> TASK A:
Filter the listing below, copying each line that contains the word "Click".

> PROVIDED TEXT:
-- BEGIN --

Platts' The Barrel is not-quite-liveblogging the big shindig:
CERA day 2...gas day: a running blog
Here's day one.Here's our running account of some of the more interesting aspects of the second full day of CERAWeek.------------------------------------------------------------------------------------------------
Changes across the Middle East, from the Arab Spring uprising to the "quiet revolution" of historic declines in birth rates, have the potential to remake the region and its economy.
"The wall of fear has been broken down" in the Arab world, Sophie Claudet, interim managing editor for Al-Monitor, said Wednesday morning during a panel discussion at CERAWeek 2012.
That change has brought freedom of speech like never before in counties like Egypt, Libya and Yemen, but has also helped put Islamists in charge, largely because they are the most organized and their message is the most "culturally indigenous," Claudet said.
Claudet said it is wrong to compare Islamists in the Middle East to the Taliban, or to the Iranian revolution of 1979.
Claudet said it's also wrong to assume that a more conservative government will also mean a more closed economy. The Muslim Brotherhood, which won nearly 50% of the seats in Egypt's post-revolutionary parliament and is also playing a role in Syrian unrest, favors free markets, she said.
Groups like the Muslim Brotherhood are also more diverse than usually described in the West, Claudet said, citing a growing rift between its younger and older members.
Changes in demographics are also remaking the Arab world in ways not widely recognized, said Nicholas Eberstadt, the Henry Wendt Chair in Political Economy at the American Enterprise Institute.

-- END --

A run of records:
-- BEGIN --

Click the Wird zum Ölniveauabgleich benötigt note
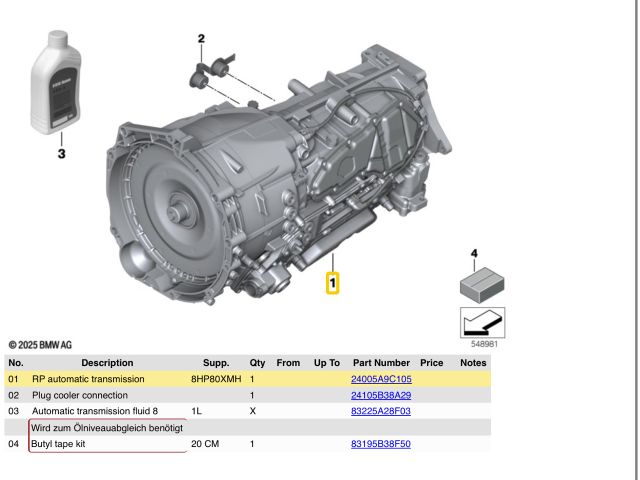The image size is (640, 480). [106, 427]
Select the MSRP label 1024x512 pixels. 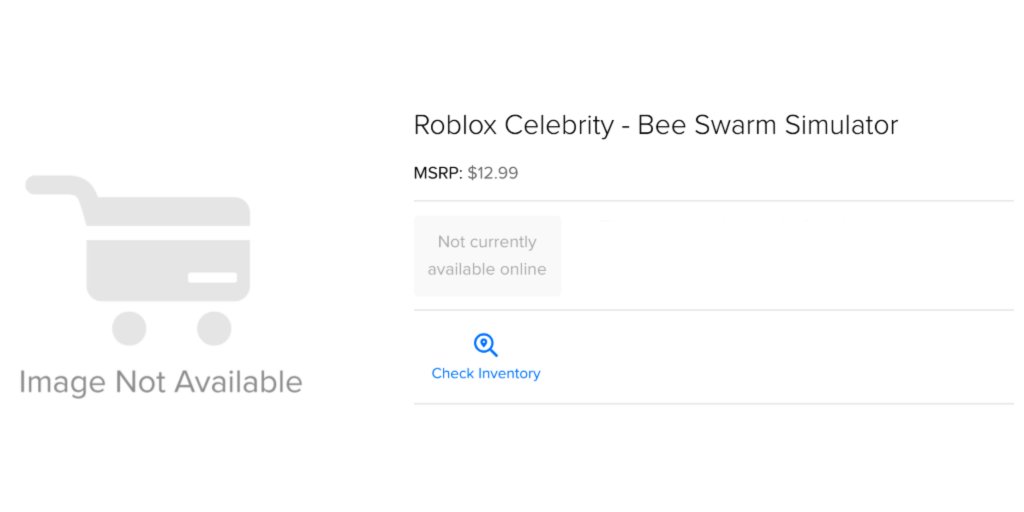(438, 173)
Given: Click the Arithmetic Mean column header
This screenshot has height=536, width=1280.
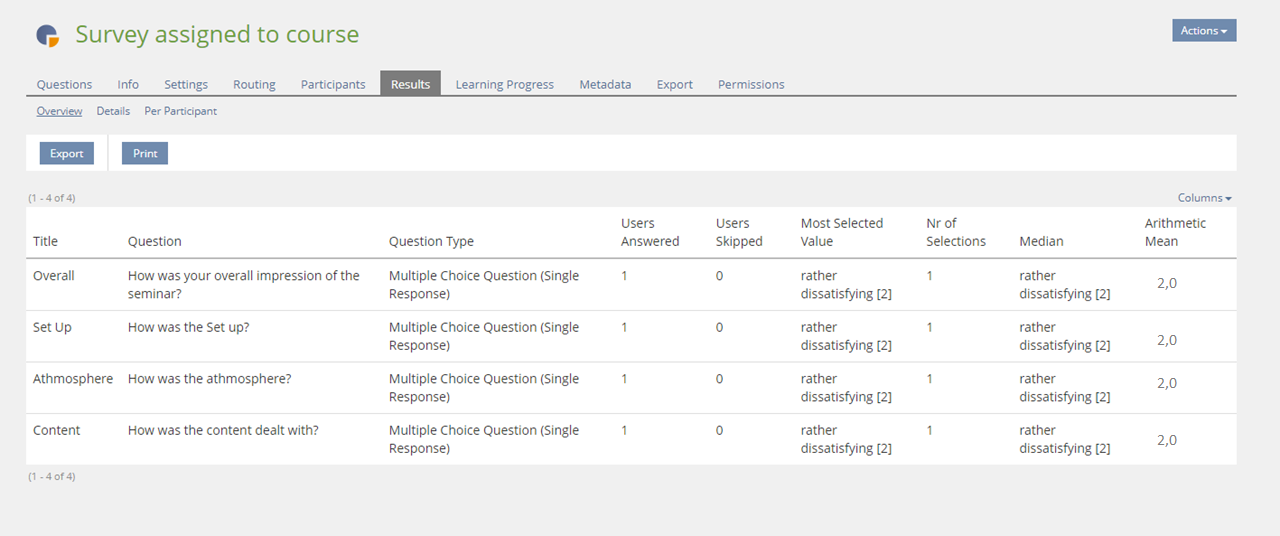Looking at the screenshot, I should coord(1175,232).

-- END --

> TASK B:
Take the CERAWeek running blog above further, continuing it from where it stops.

> EXERCISE RESPONSE A:
Click the Wird zum Ölniveauabgleich benötigt note
Given: Click the Arithmetic Mean column header

> EXERCISE RESPONSE B:
The changes, which Eberstadt called the fastest in history, have dropped birth rates in several Middle Eastern countries by more than four children per family over a generation. In the 1980s, the average Iranian mother had more than seven children. Today, the average Iranian mother has 1.9 children, a birth rate comparable to the New England region of the US, and Tehran has a lower birth rate than any US city.
The changes will have a powerful effect on Arab economies, Eberstadt said.
The lower birth rate will create older societies over time, with several countries no longer having a birth rate above replacement, he said. That means that Middle Eastern countries - especially those that are not major oil powers - will increasingly have to deal with age-related issues like pensions on budgets much lower than the US and Western Europe.
Eberstadt also said it's possible that the lower birth rate may have political implications similar to Eastern Asia, where birth rates also fell before the economies there started to boom. He said those countries turned to export-based economies, putting an emphasis on developing its human capital. There is "enormous untapped value" in human resources across the Middle East, he said, but the question is whether the countries there will be able to successfully tap it.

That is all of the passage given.